## [TEXT PASSAGE]
[START]

Those who are under the law, therefore, are the transgressors of the law. The
righteous are not under it, but are walking in it.
The Law a
Jailer, a Taskmaster
"So
that the law hath been our tutor unto Christ, that we might be justified by
faith." The words "to bring us" are marked both in the old
version and the new as having been added to the text, so we have dropped them
out. It really makes no material difference with the sense whether they are
retained or omitted. It will be noticed also that the new version has
"tutor" in the place of "schoolmaster." This is better, but
the sense is still better conveyed by the word that
is used in
the German and Scandinavian translations, which signifies "master of a
house of correction." The single word in our language corresponding to it
would be jailer. The Greek word is the word which we have in English as
"pedagogue." The paidagogos was the slave who accompanied the boys to
school to see that they did not play truant. If they attempted to run away, he
would bring them back, and had authority even to beat them to keep them in the
way. The word has come to be used as meaning "schoolmaster," although
the Greek word has not at all the idea of a schoolmaster.
"Taskmaster" would be better. The idea here is rather that of a guard
who accompanies a prisoner who is allowed to walk about outside the prison
walls. The prisoner, although nominally at large, is really deprived of his
liberty just the same as though he were actually in a cell. The fact is that
all who do not believe are "under sin," "shut up"
"under the law," and that, therefore, the law acts as their jailer.
It is that that shuts them in, and will not let them off; the guilty can not
escape in their guilt. God is merciful and gracious, but He will not clear the
guilty. Ex.34:6,7. That is, He will not lie, by calling evil good; but He
provides a way by which the guilty may lose their guilt. Then the law will no
longer be against them, will no longer shut them up, and they can walk at
liberty.
Only One
Door
Christ
says, "I am the door." John 10:7,9.
Joh
10:7 Then said Jesus unto them again, Verily, verily, I say unto you, I
am the door of the sheep.

[END]

## [STORED DATA]
[START]

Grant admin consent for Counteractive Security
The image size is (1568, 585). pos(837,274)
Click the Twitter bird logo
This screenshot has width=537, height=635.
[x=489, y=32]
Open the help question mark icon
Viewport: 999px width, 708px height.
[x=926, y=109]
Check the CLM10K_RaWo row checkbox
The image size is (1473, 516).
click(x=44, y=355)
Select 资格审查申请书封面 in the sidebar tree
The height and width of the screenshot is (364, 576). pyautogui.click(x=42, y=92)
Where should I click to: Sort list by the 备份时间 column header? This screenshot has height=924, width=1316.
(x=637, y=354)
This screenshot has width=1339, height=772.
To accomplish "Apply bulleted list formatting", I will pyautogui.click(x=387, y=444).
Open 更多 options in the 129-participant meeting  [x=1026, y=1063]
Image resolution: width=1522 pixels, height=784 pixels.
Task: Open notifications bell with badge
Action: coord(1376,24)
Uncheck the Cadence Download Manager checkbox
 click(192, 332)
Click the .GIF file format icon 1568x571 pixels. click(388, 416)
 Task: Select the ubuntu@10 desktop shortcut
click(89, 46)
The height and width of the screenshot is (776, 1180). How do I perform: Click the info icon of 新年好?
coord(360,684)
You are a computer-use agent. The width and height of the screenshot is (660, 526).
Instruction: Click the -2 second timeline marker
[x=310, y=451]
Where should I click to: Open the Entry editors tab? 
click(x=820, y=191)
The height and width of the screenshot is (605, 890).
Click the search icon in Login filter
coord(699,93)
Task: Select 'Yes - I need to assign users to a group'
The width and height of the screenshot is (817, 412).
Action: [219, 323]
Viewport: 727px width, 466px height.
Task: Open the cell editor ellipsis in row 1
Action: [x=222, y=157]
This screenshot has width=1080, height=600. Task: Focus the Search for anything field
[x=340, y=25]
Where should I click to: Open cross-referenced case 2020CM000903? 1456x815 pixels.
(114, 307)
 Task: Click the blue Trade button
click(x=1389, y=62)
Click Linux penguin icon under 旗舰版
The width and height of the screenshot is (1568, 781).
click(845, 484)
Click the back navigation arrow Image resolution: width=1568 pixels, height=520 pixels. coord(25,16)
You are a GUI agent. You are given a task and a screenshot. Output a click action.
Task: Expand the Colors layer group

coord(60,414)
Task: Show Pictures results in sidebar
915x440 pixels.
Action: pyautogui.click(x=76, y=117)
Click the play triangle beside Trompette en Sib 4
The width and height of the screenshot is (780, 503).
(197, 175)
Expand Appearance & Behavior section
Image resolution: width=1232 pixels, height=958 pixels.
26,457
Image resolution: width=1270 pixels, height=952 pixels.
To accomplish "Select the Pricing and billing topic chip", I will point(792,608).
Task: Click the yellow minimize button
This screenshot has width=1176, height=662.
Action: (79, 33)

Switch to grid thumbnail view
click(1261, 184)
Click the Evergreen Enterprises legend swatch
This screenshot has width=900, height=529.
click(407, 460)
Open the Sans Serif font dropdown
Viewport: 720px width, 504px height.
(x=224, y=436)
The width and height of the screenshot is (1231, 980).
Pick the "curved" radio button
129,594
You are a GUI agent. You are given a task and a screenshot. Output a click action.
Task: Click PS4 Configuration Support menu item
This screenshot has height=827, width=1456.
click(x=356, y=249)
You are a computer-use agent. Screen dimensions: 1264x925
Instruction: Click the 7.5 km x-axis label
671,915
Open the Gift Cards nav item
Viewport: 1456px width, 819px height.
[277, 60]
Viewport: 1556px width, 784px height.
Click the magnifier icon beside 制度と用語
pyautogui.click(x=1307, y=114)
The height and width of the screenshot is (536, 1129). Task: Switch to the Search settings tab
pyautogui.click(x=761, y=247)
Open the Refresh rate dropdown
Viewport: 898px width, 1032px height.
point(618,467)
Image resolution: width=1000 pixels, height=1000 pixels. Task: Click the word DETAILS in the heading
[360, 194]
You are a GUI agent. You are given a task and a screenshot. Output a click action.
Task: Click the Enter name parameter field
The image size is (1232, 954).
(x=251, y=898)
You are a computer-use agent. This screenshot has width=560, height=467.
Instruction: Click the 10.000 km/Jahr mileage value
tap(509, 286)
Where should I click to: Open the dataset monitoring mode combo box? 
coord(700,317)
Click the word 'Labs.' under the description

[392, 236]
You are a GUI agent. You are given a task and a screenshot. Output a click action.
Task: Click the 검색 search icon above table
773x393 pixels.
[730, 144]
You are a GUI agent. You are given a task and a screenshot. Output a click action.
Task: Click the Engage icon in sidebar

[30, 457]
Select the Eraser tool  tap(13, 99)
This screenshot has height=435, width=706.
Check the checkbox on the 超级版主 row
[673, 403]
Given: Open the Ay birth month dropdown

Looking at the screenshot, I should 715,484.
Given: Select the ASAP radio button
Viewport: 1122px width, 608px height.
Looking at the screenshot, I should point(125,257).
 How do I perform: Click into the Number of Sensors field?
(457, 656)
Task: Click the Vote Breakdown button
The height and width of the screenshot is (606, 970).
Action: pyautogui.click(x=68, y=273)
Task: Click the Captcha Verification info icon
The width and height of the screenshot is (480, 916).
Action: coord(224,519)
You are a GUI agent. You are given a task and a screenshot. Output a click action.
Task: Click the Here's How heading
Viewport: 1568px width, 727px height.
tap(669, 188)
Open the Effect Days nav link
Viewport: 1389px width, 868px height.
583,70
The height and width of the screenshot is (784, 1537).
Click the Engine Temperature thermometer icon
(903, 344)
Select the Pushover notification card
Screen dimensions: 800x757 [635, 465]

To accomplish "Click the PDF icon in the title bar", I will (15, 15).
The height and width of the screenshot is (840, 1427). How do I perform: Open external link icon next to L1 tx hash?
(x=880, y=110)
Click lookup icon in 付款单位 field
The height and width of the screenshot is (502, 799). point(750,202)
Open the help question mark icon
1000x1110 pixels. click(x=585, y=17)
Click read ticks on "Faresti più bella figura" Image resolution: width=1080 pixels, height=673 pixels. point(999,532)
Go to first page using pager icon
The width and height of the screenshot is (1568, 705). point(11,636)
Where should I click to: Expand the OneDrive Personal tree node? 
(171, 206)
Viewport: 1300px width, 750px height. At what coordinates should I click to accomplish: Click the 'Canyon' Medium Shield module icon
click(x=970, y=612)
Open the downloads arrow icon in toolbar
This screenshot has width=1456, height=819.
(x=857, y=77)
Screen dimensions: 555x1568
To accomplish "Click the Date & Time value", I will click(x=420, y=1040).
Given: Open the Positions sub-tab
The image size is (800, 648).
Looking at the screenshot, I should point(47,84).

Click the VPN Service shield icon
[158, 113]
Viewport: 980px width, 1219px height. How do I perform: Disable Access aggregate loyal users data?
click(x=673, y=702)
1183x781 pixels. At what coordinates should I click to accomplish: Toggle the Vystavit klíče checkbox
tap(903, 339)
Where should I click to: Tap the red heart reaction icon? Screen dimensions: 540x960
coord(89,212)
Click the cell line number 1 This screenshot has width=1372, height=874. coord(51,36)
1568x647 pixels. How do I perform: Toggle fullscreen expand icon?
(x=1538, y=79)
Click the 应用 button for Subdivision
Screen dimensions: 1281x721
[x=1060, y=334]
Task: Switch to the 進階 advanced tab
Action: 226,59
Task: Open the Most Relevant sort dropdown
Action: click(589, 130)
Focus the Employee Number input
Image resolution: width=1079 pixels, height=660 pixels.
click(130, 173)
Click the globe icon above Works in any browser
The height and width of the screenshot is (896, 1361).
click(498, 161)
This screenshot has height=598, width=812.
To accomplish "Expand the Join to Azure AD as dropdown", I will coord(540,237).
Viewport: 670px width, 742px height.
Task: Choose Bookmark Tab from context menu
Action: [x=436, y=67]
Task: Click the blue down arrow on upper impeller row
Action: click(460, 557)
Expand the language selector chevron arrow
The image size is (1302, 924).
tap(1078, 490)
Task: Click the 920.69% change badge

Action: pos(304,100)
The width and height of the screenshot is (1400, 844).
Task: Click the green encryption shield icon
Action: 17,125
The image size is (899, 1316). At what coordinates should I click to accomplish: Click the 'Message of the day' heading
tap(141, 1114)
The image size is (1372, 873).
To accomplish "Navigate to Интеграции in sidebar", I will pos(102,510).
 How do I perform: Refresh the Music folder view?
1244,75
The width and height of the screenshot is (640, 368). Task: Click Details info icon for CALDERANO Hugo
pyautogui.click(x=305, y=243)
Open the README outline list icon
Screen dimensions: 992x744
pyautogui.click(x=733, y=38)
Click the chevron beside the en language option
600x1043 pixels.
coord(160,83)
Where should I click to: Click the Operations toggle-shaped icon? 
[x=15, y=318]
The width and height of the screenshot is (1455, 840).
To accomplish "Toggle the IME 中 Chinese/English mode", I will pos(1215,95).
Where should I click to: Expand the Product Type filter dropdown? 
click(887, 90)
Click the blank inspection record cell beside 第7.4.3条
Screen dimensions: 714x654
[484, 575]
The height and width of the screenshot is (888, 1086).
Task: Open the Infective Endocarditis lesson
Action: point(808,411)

[END]

## [PROMPT]
In the text on the law as a jailer, who was the paidagogos?

## [OUTPUT]
The slave who accompanied the boys to school to see that they did not play truant.